Rosser is a village in Kaufman County, Texas, United States. The population was 301 at the 2020 census.

==Geography==
Rosser is in southwestern Kaufman County, about 2 mi northeast of the Trinity River and the county line. The southeastern edge of the village follows Texas State Highway 34, which runs northeast 12 mi to Kaufman, the county seat, and southwest 14 mi to Ennis.

According to the United States Census Bureau, Rosser has a total area of 5.3 km2, of which 0.08 km2, or 1.49%, are water.

==Demographics==

As of the census of 2000, there were 379 people, 132 households, and 97 families residing in the village. The population density was 188.5 PD/sqmi. There were 156 housing units at an average density of 77.6 /sqmi. The racial makeup of the village was 58.84% White, 32.72% African American, 4.22% Native American, 1.85% from other races, and 2.37% from two or more races. Hispanic or Latino of any race were 4.22% of the population.

There were 132 households, out of which 32.6% had children under the age of 18 living with them, 57.6% were married couples living together, 11.4% had a female householder with no husband present, and 26.5% were non-families. 23.5% of all households were made up of individuals, and 12.1% had someone living alone who was 65 years of age or older. The average household size was 2.87 and the average family size was 3.40.

In the village, the population was spread out, with 29.0% under the age of 18, 10.3% from 18 to 24, 29.0% from 25 to 44, 20.1% from 45 to 64, and 11.6% who were 65 years of age or older. The median age was 34 years. For every 100 females, there were 92.4 males. For every 100 females age 18 and over, there were 88.1 males.

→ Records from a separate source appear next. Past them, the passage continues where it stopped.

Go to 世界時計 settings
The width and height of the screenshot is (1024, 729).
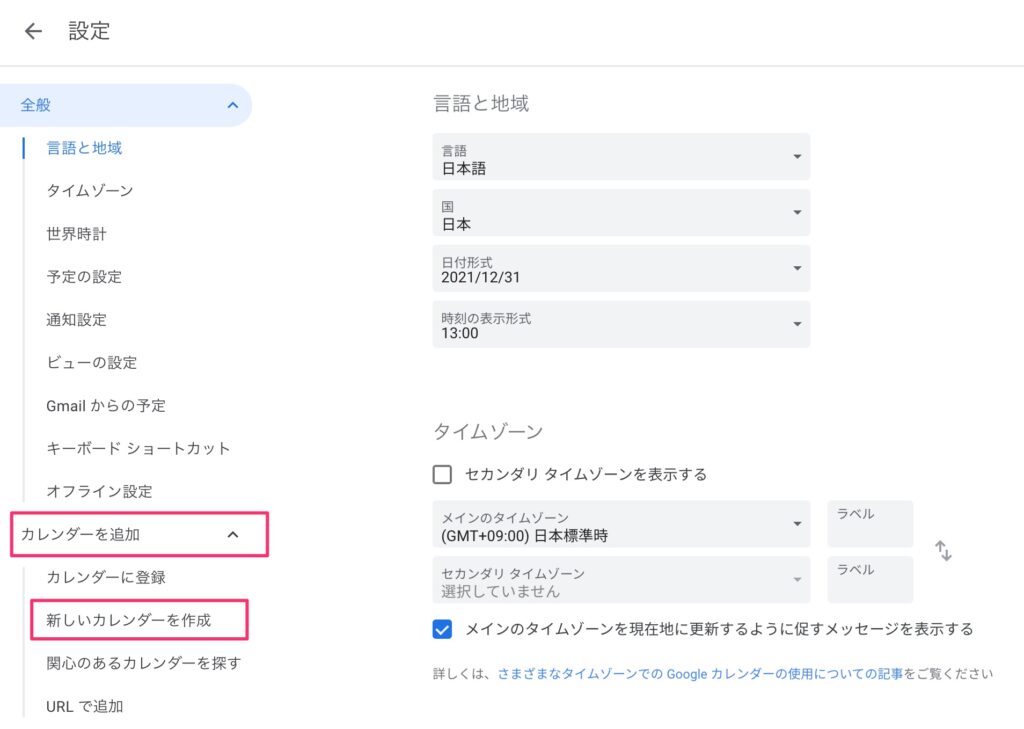pos(77,234)
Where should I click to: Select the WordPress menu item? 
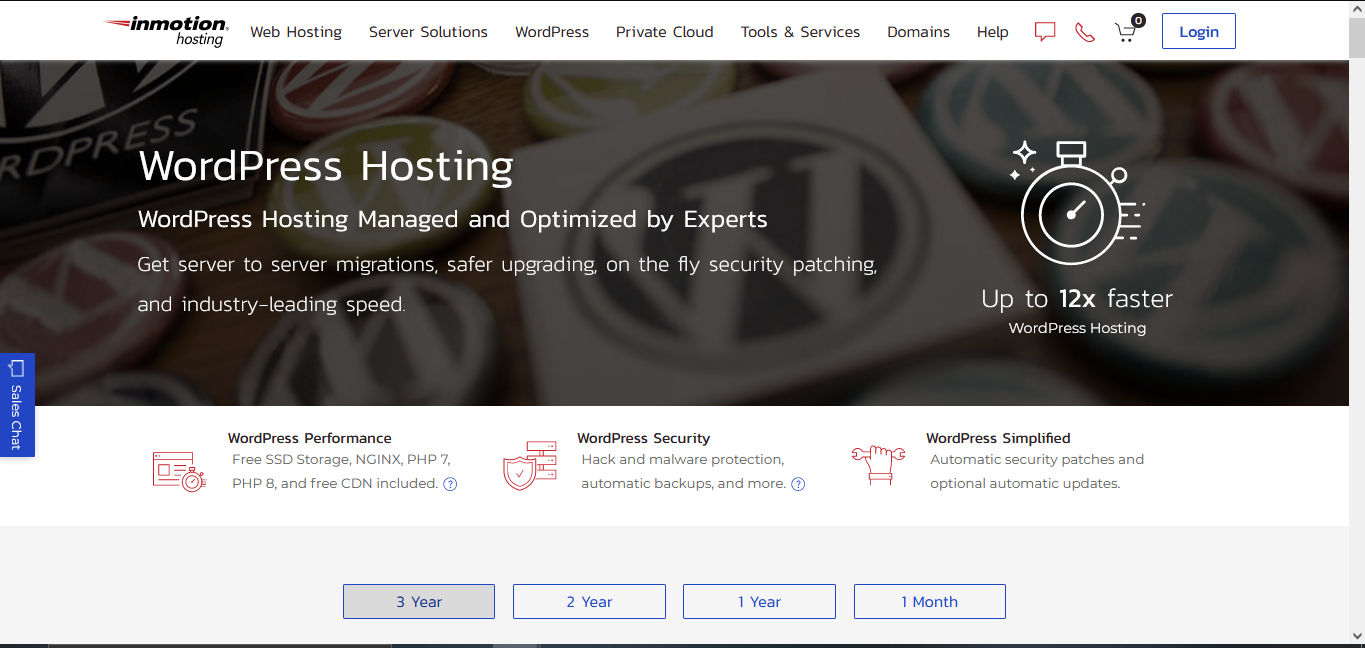click(552, 31)
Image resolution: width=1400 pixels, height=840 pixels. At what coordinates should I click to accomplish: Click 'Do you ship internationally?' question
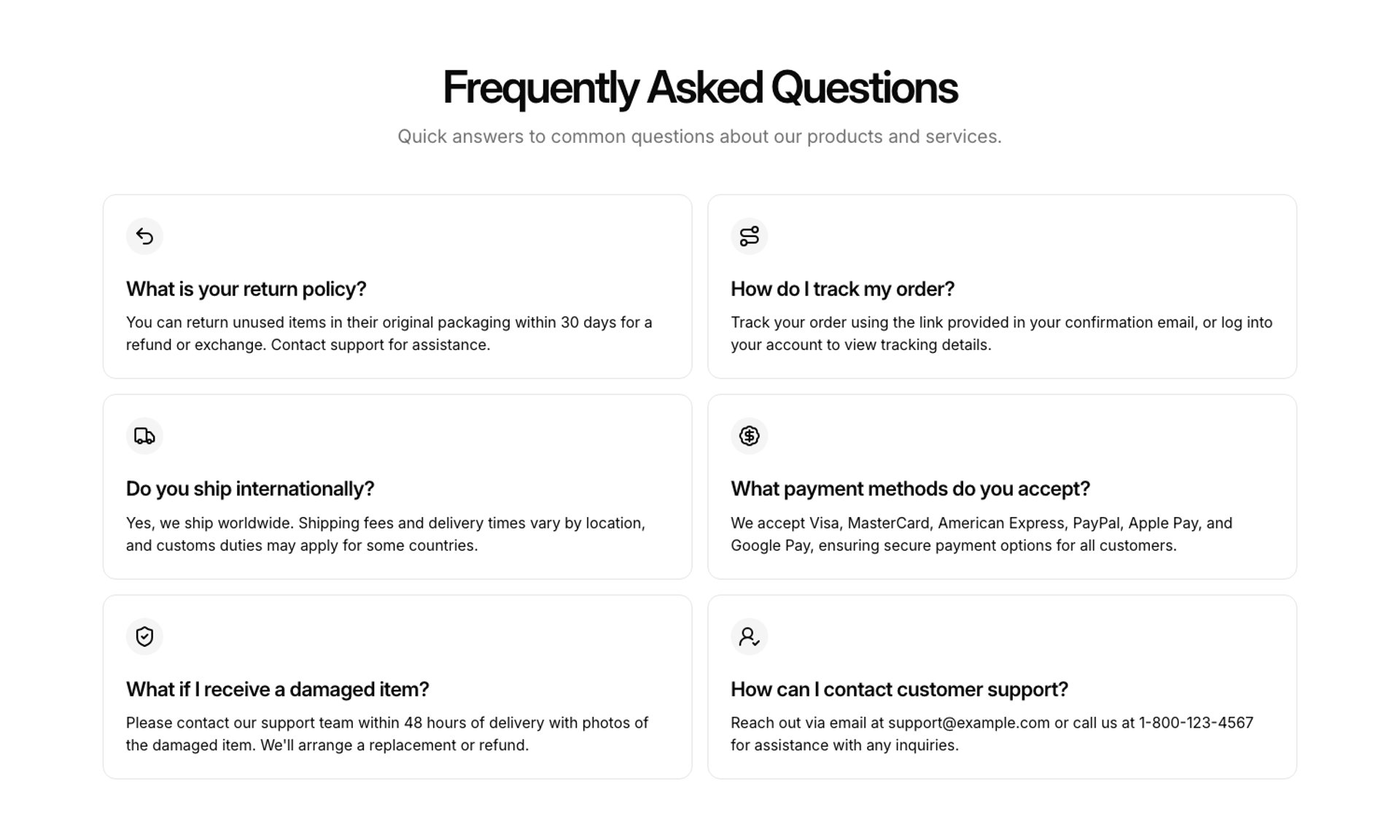tap(250, 489)

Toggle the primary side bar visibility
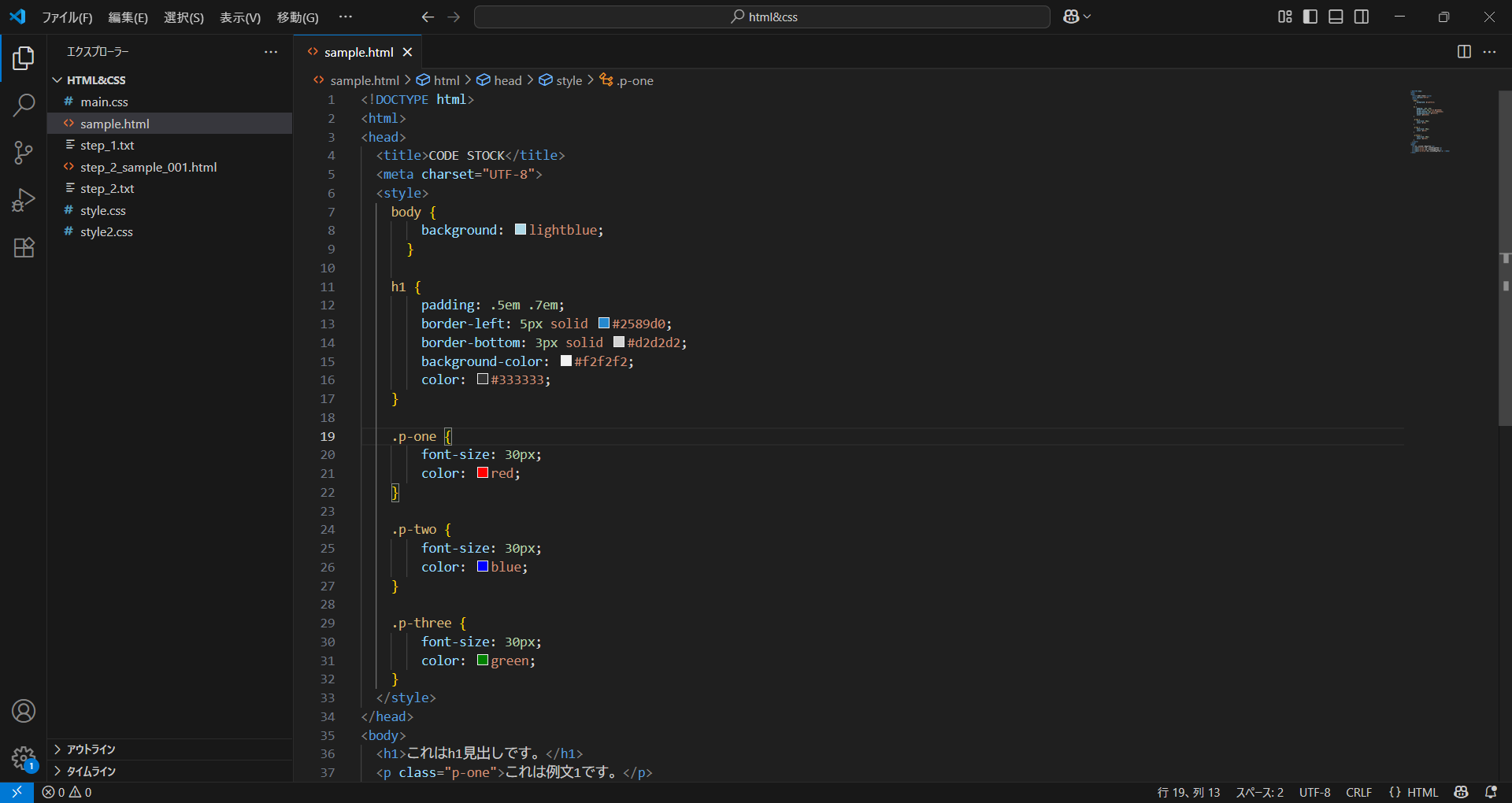[1310, 17]
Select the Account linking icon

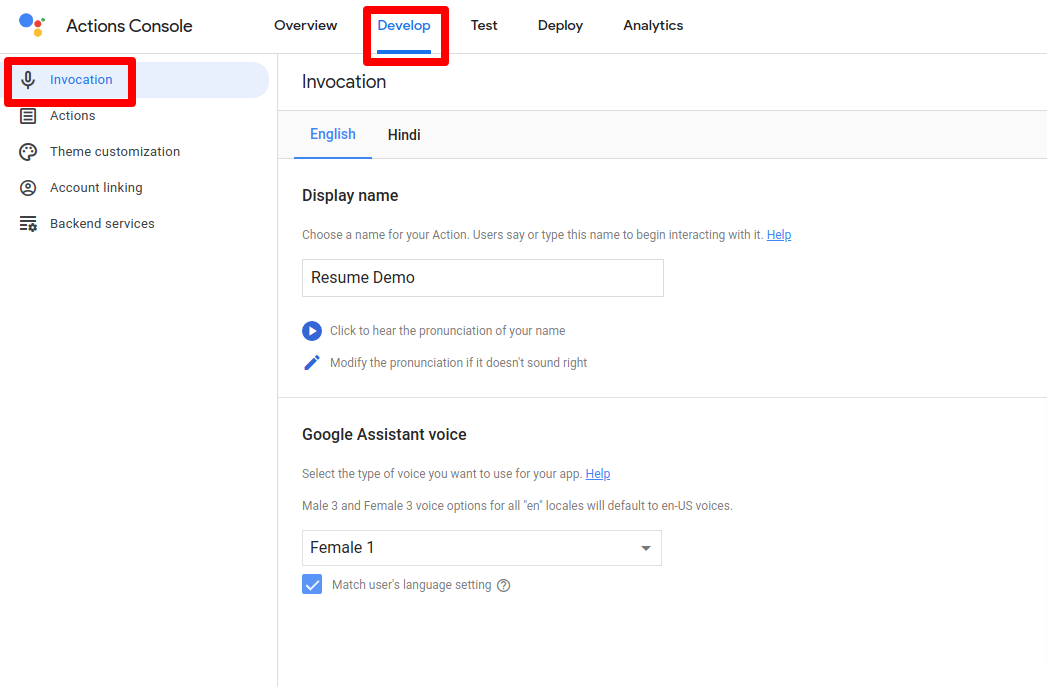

The median income for a household in the village was $38,558, and the median income for a family was $39,886. Males had a median income of $38,750 versus $23,750 for females. The per capita income for the village was $13,960. About 18.2% of families and 14.7% of the population were below the poverty line, including 10.4% of those under age 18 and 34.1% of those age 65 or over.

Historical population
| Census | Pop. | Note | %± |
| 1990 | 366 |  | — |
| 2000 | 379 |  | 3.6% |
| 2010 | 332 |  | −12.4% |
| 2020 | 301 |  | −9.3% |
U.S. Decennial Census 2020 Census

== Education ==
Rosser is served by the Scurry-Rosser Independent School District.